Not that everything is rosy in rural India. There are violent fights over land rights between different castes. Dalits have been killed recently in Dangavas, very near Ajmer, where Ms Roy partly lives.
Note: On May 15, 2015, over 200 members from Jat Community attacked and killed six persons including five Dalits over a land dispute in Dangawas village in Rajasthan's Nagaur district. After the intervention of NGOs, civil society and political parties, the issue came to spotlight that year. The land conflict was over 3.77 hectares of land in Dangawas.
On building toilets
It is a good idea to build toilets but there are prerequisites.
Land is needed next to the house to dig the septic tank. Otherwise, the waste will run into the nala outside. Are we giving land to the villagers to build toilets? There is so much land in the village. Are we allocating land to the landless?
Ms Roy has a very good friend, the honest sarpanch of a village. One day she came to Ms Roy and said she was breaking down her kitchen to build a toilet. If she did not make the toilet, she would lose all the benefits.
Toilets also need water. We need tanks to store water. And for building these tanks, land is needed. So, where is the water to come from? Many of the women already fetch 6 pitchers of water for drinking and cooking. They are not willing to bring another 20 pitchers of water for the toilet.
So, we must be practical. We must give people water and land. Then only the toilet will be possible. If poor people do not have toilets, it is not because they don't want toilets, but because they can't have toilets.
On the Language of women
The emotive language of girls is different from that of men. Men use hard facts while women use their intuition. Compare the beauty of a picture vs an atomic explosion.
The syllogism of Aristotle (All men are mortal; Socrates is a man; therefore, Socrates is mortal" is an example of Aristotle's syllogism.) is not the only way to describe the world. Women sometimes use colourful, multilayered language that provides a social narrative. Ms Roy recalls asking a woman how much money she earned. The woman narrated a story and meandered around the question. While it took some time to get the exact answer, it was rich in its narrative and provided a detailed context and social history.
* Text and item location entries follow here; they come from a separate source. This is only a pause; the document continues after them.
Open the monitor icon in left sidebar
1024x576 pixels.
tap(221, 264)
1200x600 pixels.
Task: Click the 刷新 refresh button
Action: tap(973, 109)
On whether things have improved for the better in the past 10 years
The last 10 years have not been good for the poor and for women. They have not been good for the right to freedom of expression, free speech, free expression of religion, criticism and critique of our government. If we criticize the government, we are called anti national. But there are some people who have made a lot of money. For them, the past 10 years would have been good.
The life of poor people today is dominated by debt and EMIs. And these EMIs are a heavy burden if we consider the earnings and expenditures of people. Today the common people are always worried, because if they don't pay the EMI, they will lose their motorcycles, houses, etc. So, what we have created is a debt economy. To falsify all this and proclaim that we are a very progressive economy, this debt is misrepresented as assets in public projections.
On educational institutions run by religious groups
We need not condemn religion. But we must differentiate between being religious and being communal. Being religious means we believe in God. Being communal means our God is the only God and superior to other gods.
Education must be broad based, aligned with the constitutional norms, and in a language which will facilitate the child to carry on with higher education. Different religious groups can teach in Urdu or Sanskrit or English or based on the Bible, the Quran or the Bhagavad Gita. The important thing is we should not tell the child that one religion is superior because we believe in it. All the religions essentially say the same thing. There are many ways to practise religion. Ours may not be the only way.